En el monte de la Verna, Francisco previó ya la voluntad del Señor, y le anunció a León, «ovejita de Dios», cosas nunca vistas hasta entonces: «Dios hará en este monte cosas tan grandes y tan maravillosas que todo el mundo quedará pasmado de ellas; porque Él hará algunas cosas nuevas, que nunca hizo a ninguna criatura de este mundo.»

Esas cosas nuevas, nunca hechas a ninguna criatura de este mundo, fueron los estigmas, a los cuales llama Dante, con expresión bellísima y justísima, «el último sello».

Los estigmas eran, en efecto, el último, claro, evidente, visible, palpable sello de una santidad que había tenido siempre otras tantas claras, evidentes, visibles y palpables manifestaciones.

Y todavía podría decirse, rozando con temblor la paradoja, y no por gusto del escándalo, sino por deseo de claridad, que los estigmas eran un milagro que se entonaba perfectamente con el estilo de Francisco, es decir, que entraba en su tendencia a la manifestación exterior.

Por algo les dio Dante el nombre común y material de «sello». Pues con el sello, los Reyes autentificaban visiblemente sus escritos. Y con los estigmas, el Rey de Reyes autentificaba visiblemente el decreto de la caridad sobre los miembros de su fiel.

Pero los Reyes no eran los únicos que usaban de sellos. También los comerciantes, y en particular los comerciantes de lana, garantizaban la pureza de sus mercancías por medio de sellos.

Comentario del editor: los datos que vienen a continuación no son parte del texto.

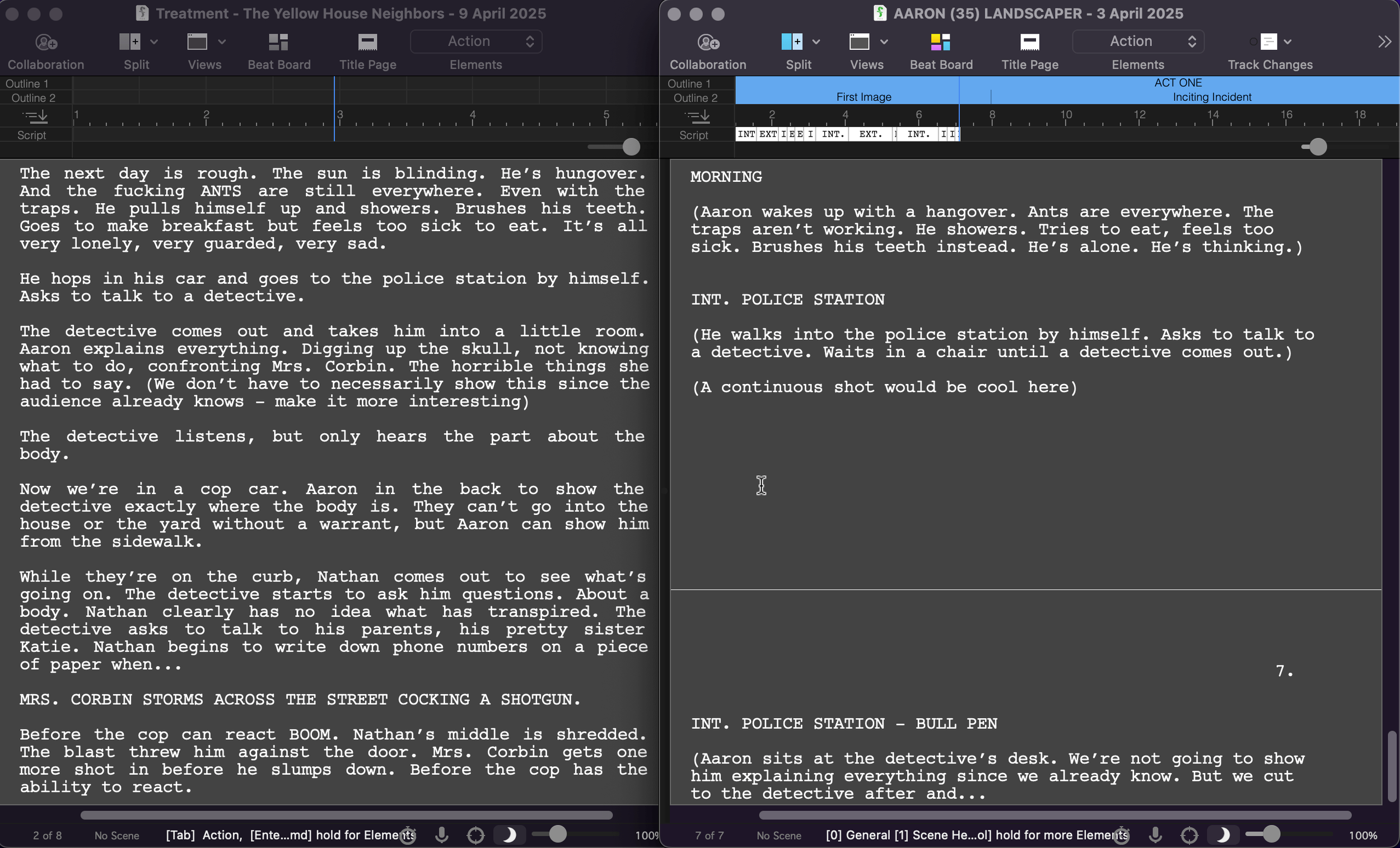Expand the Elements dropdown showing Action in the right window
The width and height of the screenshot is (1400, 848).
click(x=1137, y=41)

El Arte o Corporación de los laneros, por ejemplo, no permitía la exportación de sus «torcidas», sino después de tres rigurosos exámenes de los productos. En cada examen los «priores» aplicaban un sello que llevaba la figura del Agnus Dei o Cordero de Dios. Y tan sólo tras el tercero, es decir, después de puesto el último sello, se consideraba auténtica la mercancía y quedaba garantizada por el Arte. Podía entonces entrar en el mercado.

Dante debía conocer bien esta práctica. Cabe creer así que, al usar de la expresión «último sello», se refiriese más a esa práctica mercantil que no a la regia de los Reyes, que sólo sellaban una vez.

Los estigmas constituían así el último sello, tras el cual la santidad de Francisco ya no tenía necesidad de más autentificaciones. La lana del vellón franciscano era la misma del Agnus Dei, la misma del Cordero divino, y el Serafín, de seis resplandecientes alas inflamadas, al grabar las cinco rojas llagas en el penitente de la Verna, ponía verdaderamente de manera visible el último sello a la admirable vida del hijo de un gran comerciante de lana de Asís.

Piero Bargellini, Los santos también son hombres. Madrid, Ediciones Rialp (Col. Patmos, Libros de espiritualidad - 116), 1964; pp. 107-123: San Francisco, hombre fantaseador.